No era consciente de lo raro que era lo que estaba sucediendo hasta que, instintivamente, giré hacia el reloj: 22.15. Volví mi mirada al muchacho, estaba sudando a mares y se lo veía bastante pálido. Tal vez, estaba siendo paranoica. Quizá, todo era una feliz coincidencia y era un tipo al que se le había reventado un neumático en medio de la tormenta, había pasado un mal rato, le había bajado la presión y había terminado... en mi puerta. Nos miramos por un rato, aún no me había respondido.
―Sí, sí, estoy... estoy bien. 
Me acerqué hasta la modesta mesa que había a un costado del cuarto y le serví un vaso con agua.
―Ten.

Me quedé mirándolo mientras bebía. Mi mirada, quizá más inquisidora de lo que hubiese querido, lo sacó de su ensimismamiento. Si yo estuviese en su situación, me sentiría en la obligación de dar una explicación. Me aclaré la garganta para llamar su atención.
―Lo siento mucho, estaba sólo en la habitación de junto. Mi hermano no está... No era mi intención molestarte. ―Se levantó. ―Fuiste muy amable. Lo... lo siento.
Balbuceó todo eso bastante rápido, mitad nervioso, mitad avergonzado.
―Está bien. Le puede pasar a cualquiera, creo.―. dije, poco convencida.
No, no le puede pasar a cualquiera. No es algo que yo haría. Colarse en la habitación de junto de un motel. Vaya idea.
―Soy Sam.
Tragué saliva.
―Livila. ―Rocé el cabello que caía por el costado de mi frente.
―Un placer, Livila. Extraño nombre por cierto.

Fruncí las cejas, eso me decían siempre. Se generó un silencio incómodo que ninguno de los dos supo cómo llenar. Me moví hacia la puerta deseosa de ponerle fin a la inesperada visita.
―Supongo que...
―Sí, debería irme. Escucha...
Mi mano estaba roznado el picaporte cuando Sam llamó mi atención e hizo que me volviese hacia él.
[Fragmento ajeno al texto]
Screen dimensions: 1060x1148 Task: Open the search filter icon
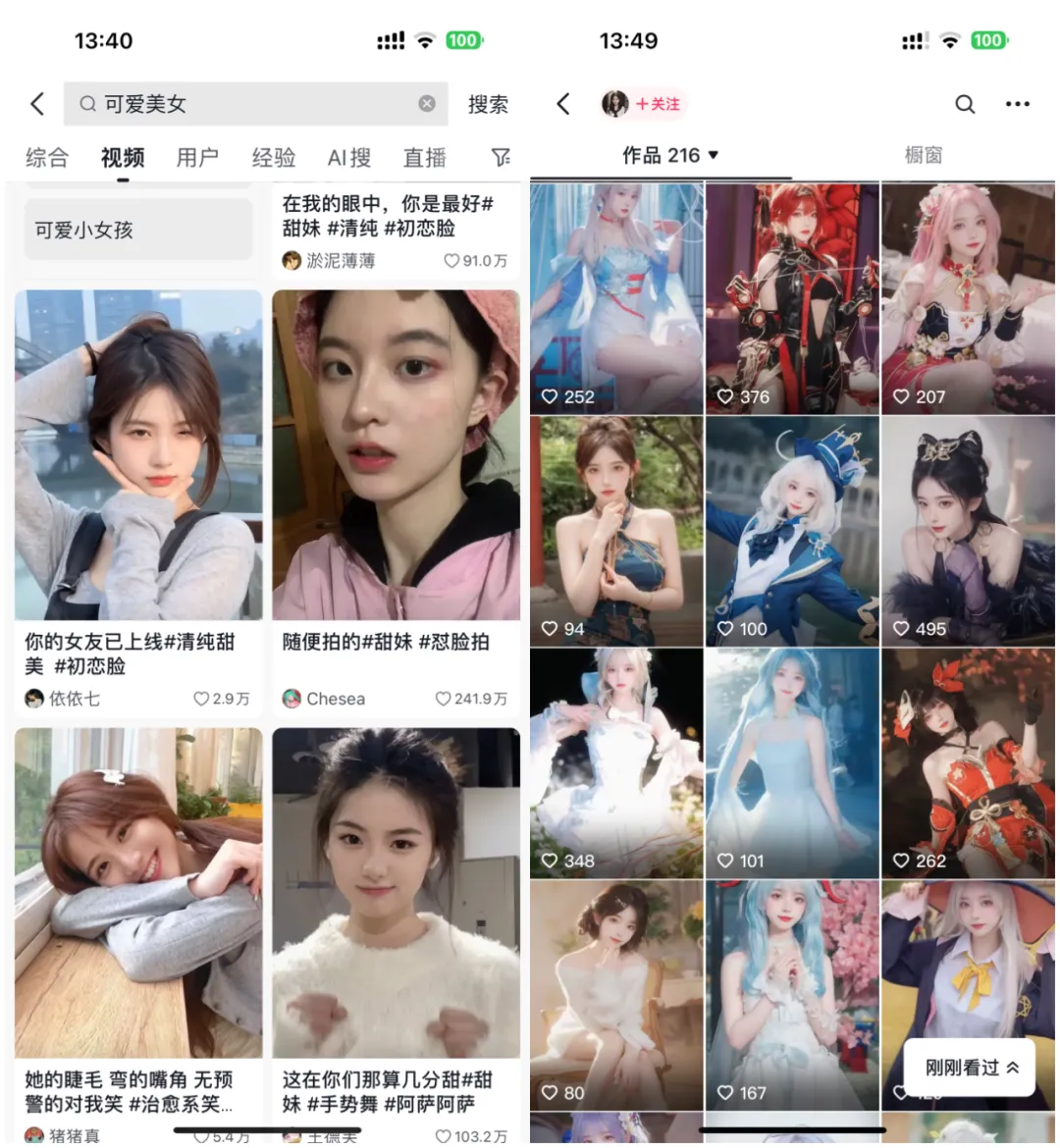pyautogui.click(x=501, y=157)
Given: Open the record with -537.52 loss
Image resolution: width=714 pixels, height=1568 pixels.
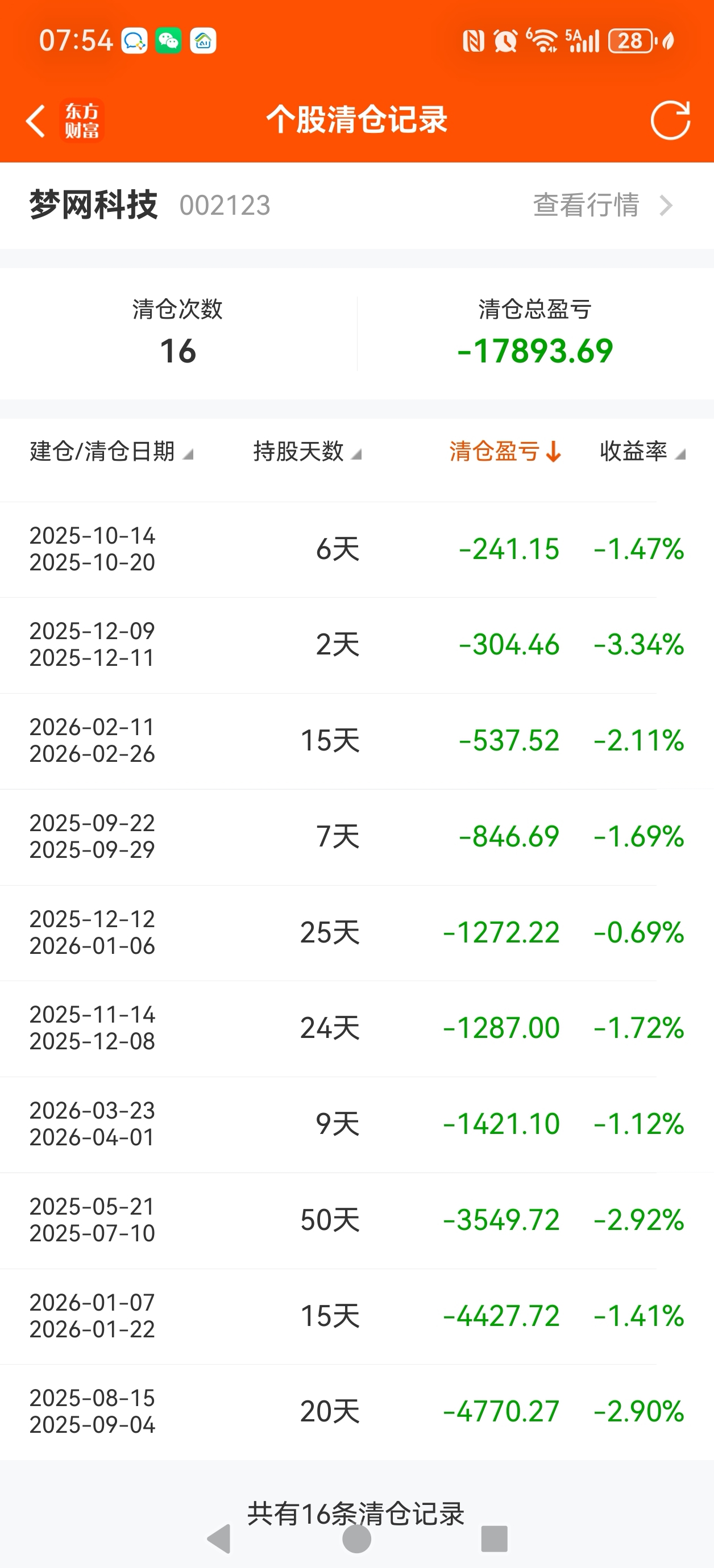Looking at the screenshot, I should point(357,741).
Agitó rápidamente algo que traía en la mano y me salpicó el rostro con agua. Me hice a un lado mientras me secaba los ojos con la palma de las manos.
―¿Qué demonios...
―Lo siento, lo siento. Es sólo agua. Yo... tengo que irme. Gracias por tu amabilidad. ―Alcanzó la puerta en dos zancadas y salió al pasillo rápidamente.
Lo seguí mientras me pasaba la mano por los ojos aún mojados y me quedé mirando cómo se iba.
―¡Espera!
―Lo siento―. gritó a lo lejos.

Me crucé de brazos, visiblemente confundida, en un intento vano por protegerme del frío. Eché un vistazo alrededor. El resplandor de las farolas del estacionamiento hacía que cada auto proyectase una sombra siniestra sobre el pavimento. Me metí de vuelta a la habitación y cerré la puerta con llave. Ya en la cama, me quedé sentada mirando mis pies descalzos sobre el piso de madera. 
―22.15―. dije en voz alta.
¿Y si no había sido una coincidencia? ¿Y si el tipo de la cafetería sabía sobre mí y había mandado a ese chico a investigarme? Un escalofrío me recorrió la espina dorsal.